[Dataset extract — start]

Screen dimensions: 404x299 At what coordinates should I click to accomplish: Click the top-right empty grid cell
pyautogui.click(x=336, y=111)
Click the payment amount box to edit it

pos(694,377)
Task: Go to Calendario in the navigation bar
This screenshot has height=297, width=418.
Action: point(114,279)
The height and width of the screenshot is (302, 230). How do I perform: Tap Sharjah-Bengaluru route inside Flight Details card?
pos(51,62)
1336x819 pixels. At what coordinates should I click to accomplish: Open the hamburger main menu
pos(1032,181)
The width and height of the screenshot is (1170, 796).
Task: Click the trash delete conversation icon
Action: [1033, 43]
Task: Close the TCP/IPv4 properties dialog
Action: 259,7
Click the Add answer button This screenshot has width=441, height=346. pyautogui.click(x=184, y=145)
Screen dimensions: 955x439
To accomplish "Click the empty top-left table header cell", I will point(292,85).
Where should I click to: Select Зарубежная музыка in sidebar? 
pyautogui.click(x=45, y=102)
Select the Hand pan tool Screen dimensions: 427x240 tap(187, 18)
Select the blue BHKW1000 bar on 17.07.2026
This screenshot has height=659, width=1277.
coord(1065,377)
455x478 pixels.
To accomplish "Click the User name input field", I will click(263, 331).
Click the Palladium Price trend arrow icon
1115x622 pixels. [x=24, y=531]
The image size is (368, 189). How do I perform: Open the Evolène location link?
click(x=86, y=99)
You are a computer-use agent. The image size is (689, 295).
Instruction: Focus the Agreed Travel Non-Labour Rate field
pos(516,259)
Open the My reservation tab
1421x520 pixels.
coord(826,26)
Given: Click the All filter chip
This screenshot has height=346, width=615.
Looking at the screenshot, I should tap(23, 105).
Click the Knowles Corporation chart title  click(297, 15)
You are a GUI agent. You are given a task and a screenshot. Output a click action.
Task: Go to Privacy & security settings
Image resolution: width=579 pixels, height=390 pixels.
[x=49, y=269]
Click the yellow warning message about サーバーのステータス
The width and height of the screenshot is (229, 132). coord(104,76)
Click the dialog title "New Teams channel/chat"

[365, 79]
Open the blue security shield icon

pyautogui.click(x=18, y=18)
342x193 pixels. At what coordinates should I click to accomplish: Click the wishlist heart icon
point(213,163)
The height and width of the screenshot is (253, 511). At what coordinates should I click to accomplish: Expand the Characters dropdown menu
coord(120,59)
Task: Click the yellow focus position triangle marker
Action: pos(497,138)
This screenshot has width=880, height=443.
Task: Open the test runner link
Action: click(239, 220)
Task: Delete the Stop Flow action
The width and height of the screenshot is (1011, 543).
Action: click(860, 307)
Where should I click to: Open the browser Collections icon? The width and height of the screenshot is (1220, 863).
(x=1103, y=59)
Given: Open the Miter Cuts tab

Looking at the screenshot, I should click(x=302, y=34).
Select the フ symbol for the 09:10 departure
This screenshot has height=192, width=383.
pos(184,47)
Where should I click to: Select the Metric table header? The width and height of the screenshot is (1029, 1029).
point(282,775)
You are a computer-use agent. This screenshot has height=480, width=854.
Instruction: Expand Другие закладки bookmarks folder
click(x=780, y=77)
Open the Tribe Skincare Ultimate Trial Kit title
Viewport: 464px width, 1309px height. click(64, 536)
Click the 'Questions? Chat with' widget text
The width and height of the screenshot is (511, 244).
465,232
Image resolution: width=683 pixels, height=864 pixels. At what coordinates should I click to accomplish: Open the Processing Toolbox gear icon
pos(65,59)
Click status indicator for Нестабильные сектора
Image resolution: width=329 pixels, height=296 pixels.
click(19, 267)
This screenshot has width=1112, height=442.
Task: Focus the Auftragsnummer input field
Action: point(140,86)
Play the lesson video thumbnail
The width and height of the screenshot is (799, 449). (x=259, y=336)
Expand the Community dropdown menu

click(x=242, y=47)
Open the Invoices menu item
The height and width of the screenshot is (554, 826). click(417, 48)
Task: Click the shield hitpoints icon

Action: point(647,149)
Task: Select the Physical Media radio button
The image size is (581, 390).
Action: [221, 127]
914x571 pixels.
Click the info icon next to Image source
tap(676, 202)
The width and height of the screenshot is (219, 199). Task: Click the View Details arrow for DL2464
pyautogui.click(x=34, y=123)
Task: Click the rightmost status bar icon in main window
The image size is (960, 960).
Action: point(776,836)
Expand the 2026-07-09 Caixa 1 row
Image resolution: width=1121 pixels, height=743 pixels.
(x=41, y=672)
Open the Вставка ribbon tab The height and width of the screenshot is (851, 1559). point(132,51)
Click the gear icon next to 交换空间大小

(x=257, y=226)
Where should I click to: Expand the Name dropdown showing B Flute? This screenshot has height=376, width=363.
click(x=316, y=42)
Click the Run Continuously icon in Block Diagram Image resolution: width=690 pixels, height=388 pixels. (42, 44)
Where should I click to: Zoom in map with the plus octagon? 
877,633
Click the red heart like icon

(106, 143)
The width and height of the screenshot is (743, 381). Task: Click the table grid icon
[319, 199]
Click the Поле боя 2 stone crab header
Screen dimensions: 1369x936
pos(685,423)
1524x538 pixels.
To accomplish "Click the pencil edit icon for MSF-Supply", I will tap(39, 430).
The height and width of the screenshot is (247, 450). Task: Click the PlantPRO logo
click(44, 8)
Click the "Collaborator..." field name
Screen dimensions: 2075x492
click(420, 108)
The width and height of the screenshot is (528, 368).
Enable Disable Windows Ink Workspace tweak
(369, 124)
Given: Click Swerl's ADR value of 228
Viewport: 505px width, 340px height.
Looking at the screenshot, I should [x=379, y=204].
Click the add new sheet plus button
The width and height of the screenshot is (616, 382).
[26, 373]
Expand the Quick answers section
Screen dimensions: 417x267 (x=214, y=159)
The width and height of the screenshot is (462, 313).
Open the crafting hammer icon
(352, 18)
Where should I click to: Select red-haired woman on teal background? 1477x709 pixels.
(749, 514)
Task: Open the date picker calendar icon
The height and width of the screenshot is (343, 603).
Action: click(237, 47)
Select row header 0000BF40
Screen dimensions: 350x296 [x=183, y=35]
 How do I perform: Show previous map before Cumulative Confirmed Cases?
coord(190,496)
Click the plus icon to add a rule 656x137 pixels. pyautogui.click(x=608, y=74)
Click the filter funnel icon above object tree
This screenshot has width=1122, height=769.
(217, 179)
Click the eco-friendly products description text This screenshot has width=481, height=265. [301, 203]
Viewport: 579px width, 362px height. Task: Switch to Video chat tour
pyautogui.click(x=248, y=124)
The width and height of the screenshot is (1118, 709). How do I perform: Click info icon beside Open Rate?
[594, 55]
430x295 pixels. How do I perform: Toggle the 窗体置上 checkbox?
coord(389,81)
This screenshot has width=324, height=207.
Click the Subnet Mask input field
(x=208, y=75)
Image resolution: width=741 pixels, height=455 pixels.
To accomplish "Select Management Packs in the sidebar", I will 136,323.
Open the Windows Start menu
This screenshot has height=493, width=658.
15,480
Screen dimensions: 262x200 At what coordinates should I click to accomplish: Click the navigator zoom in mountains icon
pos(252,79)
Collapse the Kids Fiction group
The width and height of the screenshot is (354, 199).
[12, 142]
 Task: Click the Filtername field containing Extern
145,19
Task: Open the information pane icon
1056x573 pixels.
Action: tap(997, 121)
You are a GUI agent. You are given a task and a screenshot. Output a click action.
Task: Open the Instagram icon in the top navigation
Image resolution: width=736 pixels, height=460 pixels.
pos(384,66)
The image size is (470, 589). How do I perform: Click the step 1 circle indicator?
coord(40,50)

[Dataset extract — finish]

- [Aim of the task]
Each record must be output word for word.

- [Your response]
Screen dimensions: 404x299 At what coordinates should I click to accomplish: Click the top-right empty grid cell
pyautogui.click(x=336, y=111)
Click the payment amount box to edit it

pos(694,377)
Task: Go to Calendario in the navigation bar
This screenshot has height=297, width=418.
Action: point(114,279)
The height and width of the screenshot is (302, 230). How do I perform: Tap Sharjah-Bengaluru route inside Flight Details card?
pos(51,62)
1336x819 pixels. At what coordinates should I click to accomplish: Open the hamburger main menu
pos(1032,181)
The width and height of the screenshot is (1170, 796).
Task: Click the trash delete conversation icon
Action: [1033, 43]
Task: Close the TCP/IPv4 properties dialog
Action: 259,7
Click the Add answer button This screenshot has width=441, height=346. pyautogui.click(x=184, y=145)
Screen dimensions: 955x439
To accomplish "Click the empty top-left table header cell", I will point(292,85).
Where should I click to: Select Зарубежная музыка in sidebar? 
pyautogui.click(x=45, y=102)
Select the Hand pan tool Screen dimensions: 427x240 tap(187, 18)
Select the blue BHKW1000 bar on 17.07.2026
This screenshot has height=659, width=1277.
coord(1065,377)
455x478 pixels.
To accomplish "Click the User name input field", I will click(263, 331).
Click the Palladium Price trend arrow icon
1115x622 pixels. [x=24, y=531]
The image size is (368, 189). How do I perform: Open the Evolène location link?
click(x=86, y=99)
You are a computer-use agent. The image size is (689, 295).
Instruction: Focus the Agreed Travel Non-Labour Rate field
pos(516,259)
Open the My reservation tab
1421x520 pixels.
coord(826,26)
Given: Click the All filter chip
This screenshot has height=346, width=615.
Looking at the screenshot, I should tap(23, 105).
Click the Knowles Corporation chart title  click(297, 15)
You are a GUI agent. You are given a task and a screenshot. Output a click action.
Task: Go to Privacy & security settings
Image resolution: width=579 pixels, height=390 pixels.
[x=49, y=269]
Click the yellow warning message about サーバーのステータス
The width and height of the screenshot is (229, 132). coord(104,76)
Click the dialog title "New Teams channel/chat"

[365, 79]
Open the blue security shield icon

pyautogui.click(x=18, y=18)
342x193 pixels. At what coordinates should I click to accomplish: Click the wishlist heart icon
point(213,163)
The height and width of the screenshot is (253, 511). At what coordinates should I click to accomplish: Expand the Characters dropdown menu
coord(120,59)
Task: Click the yellow focus position triangle marker
Action: pos(497,138)
This screenshot has width=880, height=443.
Task: Open the test runner link
Action: click(239, 220)
Task: Delete the Stop Flow action
The width and height of the screenshot is (1011, 543).
Action: click(860, 307)
Where should I click to: Open the browser Collections icon? The width and height of the screenshot is (1220, 863).
(x=1103, y=59)
Given: Open the Miter Cuts tab

Looking at the screenshot, I should click(x=302, y=34).
Select the フ symbol for the 09:10 departure
This screenshot has height=192, width=383.
pos(184,47)
Where should I click to: Select the Metric table header? The width and height of the screenshot is (1029, 1029).
point(282,775)
You are a computer-use agent. This screenshot has height=480, width=854.
Instruction: Expand Другие закладки bookmarks folder
click(x=780, y=77)
Open the Tribe Skincare Ultimate Trial Kit title
Viewport: 464px width, 1309px height. click(64, 536)
Click the 'Questions? Chat with' widget text
The width and height of the screenshot is (511, 244).
465,232
Image resolution: width=683 pixels, height=864 pixels. At what coordinates should I click to accomplish: Open the Processing Toolbox gear icon
pos(65,59)
Click status indicator for Нестабильные сектора
Image resolution: width=329 pixels, height=296 pixels.
click(19, 267)
This screenshot has width=1112, height=442.
Task: Focus the Auftragsnummer input field
Action: point(140,86)
Play the lesson video thumbnail
The width and height of the screenshot is (799, 449). (x=259, y=336)
Expand the Community dropdown menu

click(x=242, y=47)
Open the Invoices menu item
The height and width of the screenshot is (554, 826). click(417, 48)
Task: Click the shield hitpoints icon

Action: point(647,149)
Task: Select the Physical Media radio button
The image size is (581, 390).
Action: [221, 127]
914x571 pixels.
Click the info icon next to Image source
tap(676, 202)
The width and height of the screenshot is (219, 199). Task: Click the View Details arrow for DL2464
pyautogui.click(x=34, y=123)
Task: Click the rightmost status bar icon in main window
The image size is (960, 960).
Action: point(776,836)
Expand the 2026-07-09 Caixa 1 row
Image resolution: width=1121 pixels, height=743 pixels.
(x=41, y=672)
Open the Вставка ribbon tab The height and width of the screenshot is (851, 1559). point(132,51)
Click the gear icon next to 交换空间大小

(x=257, y=226)
Where should I click to: Expand the Name dropdown showing B Flute? This screenshot has height=376, width=363.
click(x=316, y=42)
Click the Run Continuously icon in Block Diagram Image resolution: width=690 pixels, height=388 pixels. (42, 44)
Where should I click to: Zoom in map with the plus octagon? 
877,633
Click the red heart like icon

(106, 143)
The width and height of the screenshot is (743, 381). Task: Click the table grid icon
[319, 199]
Click the Поле боя 2 stone crab header
Screen dimensions: 1369x936
pos(685,423)
1524x538 pixels.
To accomplish "Click the pencil edit icon for MSF-Supply", I will tap(39, 430).
The height and width of the screenshot is (247, 450). Task: Click the PlantPRO logo
click(44, 8)
Click the "Collaborator..." field name
Screen dimensions: 2075x492
click(420, 108)
The width and height of the screenshot is (528, 368).
Enable Disable Windows Ink Workspace tweak
(369, 124)
Given: Click Swerl's ADR value of 228
Viewport: 505px width, 340px height.
Looking at the screenshot, I should [x=379, y=204].
Click the add new sheet plus button
The width and height of the screenshot is (616, 382).
[26, 373]
Expand the Quick answers section
Screen dimensions: 417x267 (x=214, y=159)
The width and height of the screenshot is (462, 313).
Open the crafting hammer icon
(352, 18)
Where should I click to: Select red-haired woman on teal background? 1477x709 pixels.
(749, 514)
Task: Open the date picker calendar icon
The height and width of the screenshot is (343, 603).
Action: click(237, 47)
Select row header 0000BF40
Screen dimensions: 350x296 [x=183, y=35]
 How do I perform: Show previous map before Cumulative Confirmed Cases?
coord(190,496)
Click the plus icon to add a rule 656x137 pixels. pyautogui.click(x=608, y=74)
Click the filter funnel icon above object tree
This screenshot has width=1122, height=769.
(217, 179)
Click the eco-friendly products description text This screenshot has width=481, height=265. [301, 203]
Viewport: 579px width, 362px height. Task: Switch to Video chat tour
pyautogui.click(x=248, y=124)
The width and height of the screenshot is (1118, 709). How do I perform: Click info icon beside Open Rate?
[594, 55]
430x295 pixels. How do I perform: Toggle the 窗体置上 checkbox?
coord(389,81)
This screenshot has width=324, height=207.
Click the Subnet Mask input field
(x=208, y=75)
Image resolution: width=741 pixels, height=455 pixels.
To accomplish "Select Management Packs in the sidebar", I will 136,323.
Open the Windows Start menu
This screenshot has height=493, width=658.
15,480
Screen dimensions: 262x200 At what coordinates should I click to accomplish: Click the navigator zoom in mountains icon
pos(252,79)
Collapse the Kids Fiction group
The width and height of the screenshot is (354, 199).
[12, 142]
 Task: Click the Filtername field containing Extern
145,19
Task: Open the information pane icon
1056x573 pixels.
Action: tap(997, 121)
You are a GUI agent. You are given a task and a screenshot. Output a click action.
Task: Open the Instagram icon in the top navigation
Image resolution: width=736 pixels, height=460 pixels.
pos(384,66)
The image size is (470, 589). How do I perform: Click the step 1 circle indicator?
coord(40,50)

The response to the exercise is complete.